= Luke Crane (game designer) =

American game designer

Luke Crane is a game designer specializing in indie role-playing games.

==Career==
Luke Crane designed the role-playing game The Burning Wheel (2002), which uses a six sided dice pool, and a "Beliefs" mechanic. Crane also designed the Burning Empires and Mouse Guard Roleplaying Game role-playing games. Crane has crowdfunded several of his own game designs, including Torchbearer. Crane designed the 2010 role-playing game Freemarket with Jared Sorensen. Crane held an annual weekend gaming event in New York City called Burning Con. Crane posted the question "Why are there so few lady game creators?" on Twitter in 2012, which started the hashtag #1reasonwhy, as hundreds of people shared their own stories. Crane also designed the 2015 Mouse Guard board game.

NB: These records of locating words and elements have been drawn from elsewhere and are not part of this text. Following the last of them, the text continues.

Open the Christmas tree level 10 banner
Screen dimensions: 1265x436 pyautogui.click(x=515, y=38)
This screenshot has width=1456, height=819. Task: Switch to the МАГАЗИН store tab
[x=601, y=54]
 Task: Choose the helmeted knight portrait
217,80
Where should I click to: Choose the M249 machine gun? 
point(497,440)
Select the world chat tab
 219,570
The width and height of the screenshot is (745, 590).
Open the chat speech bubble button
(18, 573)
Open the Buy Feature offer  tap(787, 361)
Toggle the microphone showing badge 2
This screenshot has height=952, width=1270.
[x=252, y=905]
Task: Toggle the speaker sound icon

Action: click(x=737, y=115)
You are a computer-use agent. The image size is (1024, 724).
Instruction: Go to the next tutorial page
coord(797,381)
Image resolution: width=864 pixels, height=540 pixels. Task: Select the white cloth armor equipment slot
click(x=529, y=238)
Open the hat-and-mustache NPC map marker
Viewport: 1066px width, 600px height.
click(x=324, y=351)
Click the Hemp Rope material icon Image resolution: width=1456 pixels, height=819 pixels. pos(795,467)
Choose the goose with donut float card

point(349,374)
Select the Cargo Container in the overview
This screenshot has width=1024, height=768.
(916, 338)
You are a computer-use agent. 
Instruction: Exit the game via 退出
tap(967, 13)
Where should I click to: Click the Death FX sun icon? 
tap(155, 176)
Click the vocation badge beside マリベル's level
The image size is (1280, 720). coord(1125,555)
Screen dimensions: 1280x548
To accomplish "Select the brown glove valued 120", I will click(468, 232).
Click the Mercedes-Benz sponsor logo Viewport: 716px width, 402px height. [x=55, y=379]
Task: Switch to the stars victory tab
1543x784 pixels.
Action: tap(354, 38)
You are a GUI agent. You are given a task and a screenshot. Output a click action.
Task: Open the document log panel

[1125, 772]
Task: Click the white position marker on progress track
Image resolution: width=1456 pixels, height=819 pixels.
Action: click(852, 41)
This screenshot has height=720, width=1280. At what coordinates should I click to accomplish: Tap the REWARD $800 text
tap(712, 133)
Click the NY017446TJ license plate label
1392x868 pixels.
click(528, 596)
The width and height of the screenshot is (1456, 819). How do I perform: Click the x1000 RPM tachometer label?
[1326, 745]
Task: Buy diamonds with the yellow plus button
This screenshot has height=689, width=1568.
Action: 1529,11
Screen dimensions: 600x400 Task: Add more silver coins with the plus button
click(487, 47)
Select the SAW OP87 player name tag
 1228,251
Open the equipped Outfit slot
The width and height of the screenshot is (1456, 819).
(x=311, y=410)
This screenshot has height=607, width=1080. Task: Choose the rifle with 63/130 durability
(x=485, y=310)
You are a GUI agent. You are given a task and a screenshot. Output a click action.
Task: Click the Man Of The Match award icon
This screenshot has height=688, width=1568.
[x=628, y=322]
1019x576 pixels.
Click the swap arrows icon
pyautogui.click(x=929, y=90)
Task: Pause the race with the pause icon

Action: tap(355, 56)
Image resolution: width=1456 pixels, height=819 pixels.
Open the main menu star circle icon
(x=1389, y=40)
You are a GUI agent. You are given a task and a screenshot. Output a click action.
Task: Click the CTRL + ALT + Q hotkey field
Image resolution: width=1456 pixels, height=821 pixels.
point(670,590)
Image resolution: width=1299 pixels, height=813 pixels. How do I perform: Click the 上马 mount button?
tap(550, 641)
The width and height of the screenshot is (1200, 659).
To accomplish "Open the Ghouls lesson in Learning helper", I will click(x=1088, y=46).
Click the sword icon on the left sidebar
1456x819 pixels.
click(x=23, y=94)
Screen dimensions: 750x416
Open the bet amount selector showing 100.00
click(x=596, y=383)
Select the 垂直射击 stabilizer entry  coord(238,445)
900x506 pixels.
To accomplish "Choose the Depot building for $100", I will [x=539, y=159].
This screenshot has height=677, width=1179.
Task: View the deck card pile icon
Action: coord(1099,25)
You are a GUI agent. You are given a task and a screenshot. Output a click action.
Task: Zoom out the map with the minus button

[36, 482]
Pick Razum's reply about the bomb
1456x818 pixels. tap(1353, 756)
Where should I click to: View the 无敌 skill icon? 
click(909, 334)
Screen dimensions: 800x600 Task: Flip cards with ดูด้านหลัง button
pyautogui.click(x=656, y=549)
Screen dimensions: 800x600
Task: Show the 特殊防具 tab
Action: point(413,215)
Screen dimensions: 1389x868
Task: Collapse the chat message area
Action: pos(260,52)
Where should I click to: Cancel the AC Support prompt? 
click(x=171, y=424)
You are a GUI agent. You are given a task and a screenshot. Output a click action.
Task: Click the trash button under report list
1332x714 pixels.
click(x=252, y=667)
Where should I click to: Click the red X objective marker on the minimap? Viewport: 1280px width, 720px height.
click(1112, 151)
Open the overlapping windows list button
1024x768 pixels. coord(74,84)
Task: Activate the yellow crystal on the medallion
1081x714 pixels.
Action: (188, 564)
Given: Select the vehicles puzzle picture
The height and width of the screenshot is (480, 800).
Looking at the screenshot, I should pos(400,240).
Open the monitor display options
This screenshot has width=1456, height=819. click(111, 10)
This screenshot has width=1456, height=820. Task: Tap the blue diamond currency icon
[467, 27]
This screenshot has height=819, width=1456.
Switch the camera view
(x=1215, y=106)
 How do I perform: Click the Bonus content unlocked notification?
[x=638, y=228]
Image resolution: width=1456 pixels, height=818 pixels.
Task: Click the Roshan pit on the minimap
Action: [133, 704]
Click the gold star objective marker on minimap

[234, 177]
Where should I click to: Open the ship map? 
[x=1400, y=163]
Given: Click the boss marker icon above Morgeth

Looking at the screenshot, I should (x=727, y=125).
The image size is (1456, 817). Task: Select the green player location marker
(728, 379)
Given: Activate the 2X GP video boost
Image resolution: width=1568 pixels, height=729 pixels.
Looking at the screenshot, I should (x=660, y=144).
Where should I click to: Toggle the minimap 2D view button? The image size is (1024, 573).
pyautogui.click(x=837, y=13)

Crane joined Kickstarter after he saw a surge in gaming campaigns on the website. Crane became a community manager at Kickstarter, and persuaded his company to host the arcade game Killer Queen for its annual block party in Greenpoint, Brooklyn. Crane was the head of games at Kickstarter, where he critiqued projects to determine their fan appeal. Crane later became the vice president head of community at Kickstarter. Crane launched a campaign for The Perfect RPG in 2021, but quickly cancelled the campaign after receiving public backlash because of the inclusion of designer Adam Koebel as a contributor. Crane resigned from Kickstarter after this controversy.

==Personal life==
Luke Crane lived in the same apartment in New York City for many years with three of his friends that he met at New York University in 1991. Crane managed the Manhattan Mayhem women's roller derby team.